▶ [DIRECTIONS FOR THIS TASK]
An unchanged copy of each entry below is needed; keep the pictures out of it.

======

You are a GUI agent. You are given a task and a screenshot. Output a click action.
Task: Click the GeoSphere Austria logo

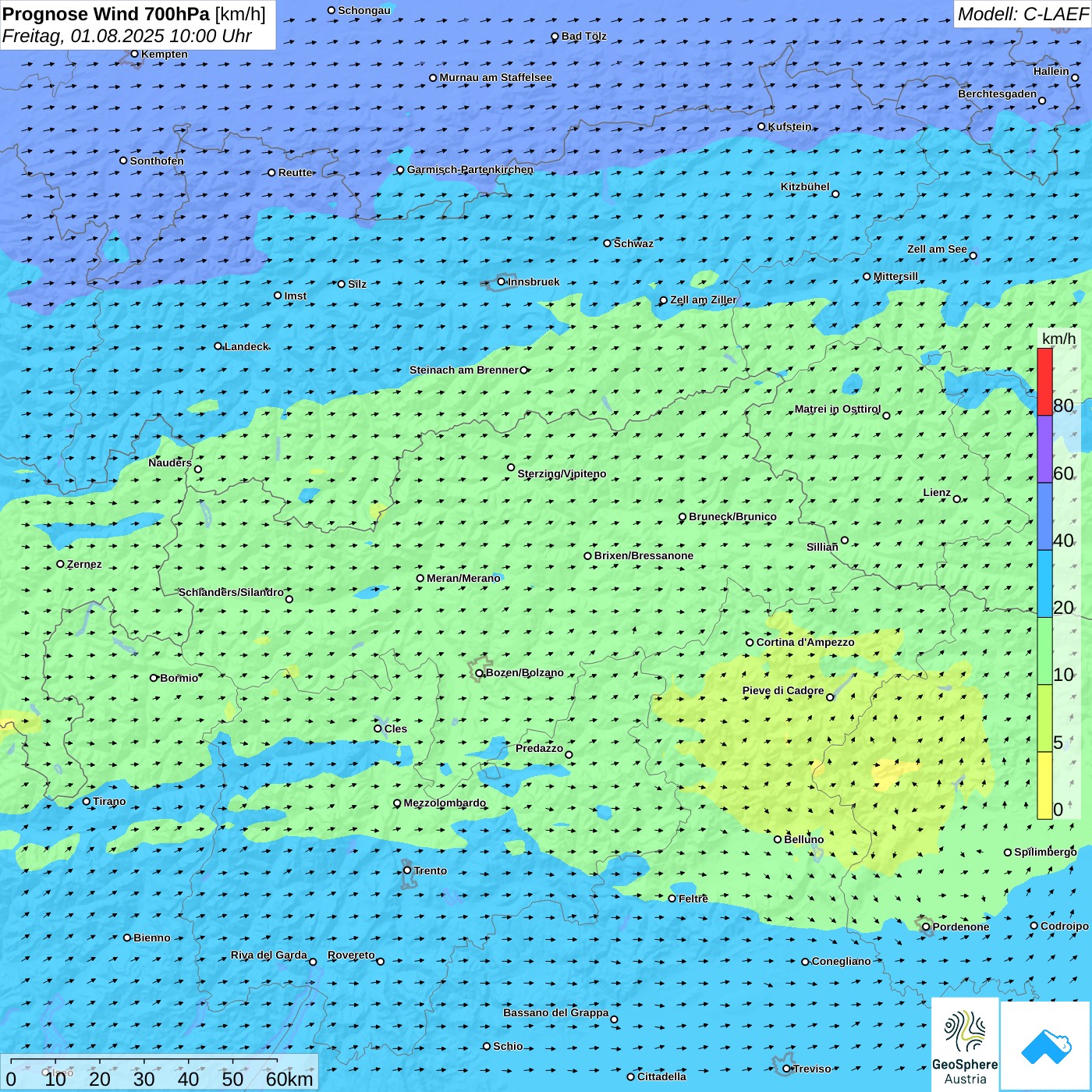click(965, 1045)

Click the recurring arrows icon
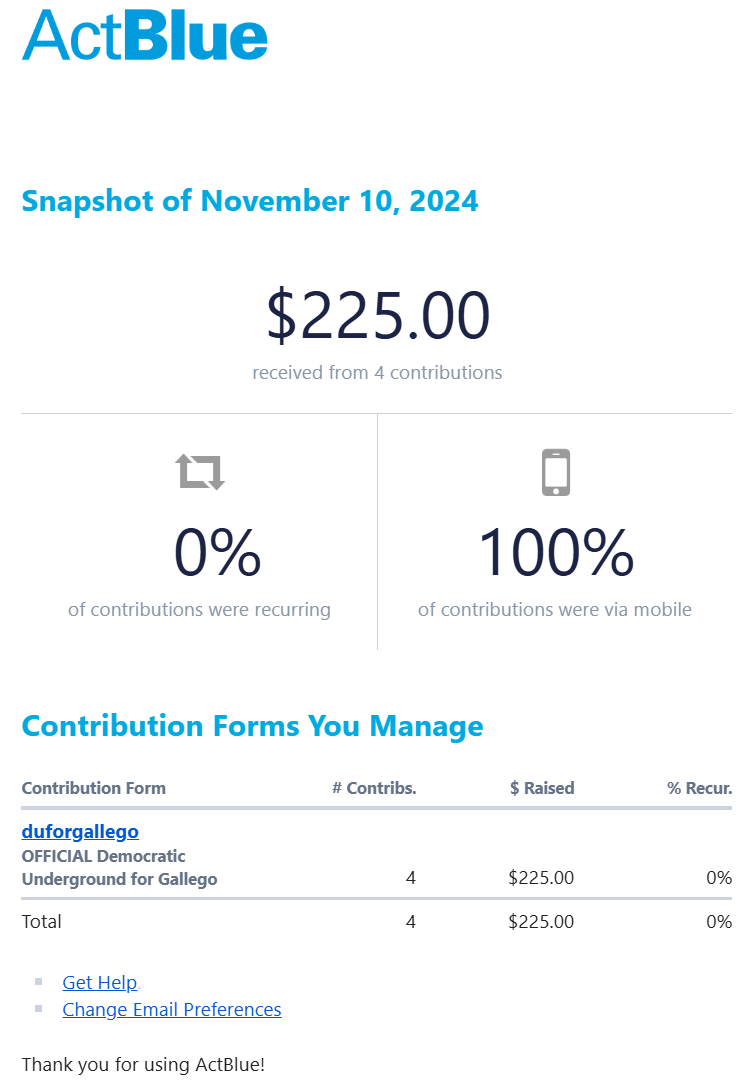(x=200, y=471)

======

▶ [SOLUTION TO THE PROBLEM]
You are a GUI agent. You are given a task and a screenshot. Output a click action.
Task: Click the GeoSphere Austria logo

click(965, 1045)

Click the recurring arrows icon
(x=200, y=471)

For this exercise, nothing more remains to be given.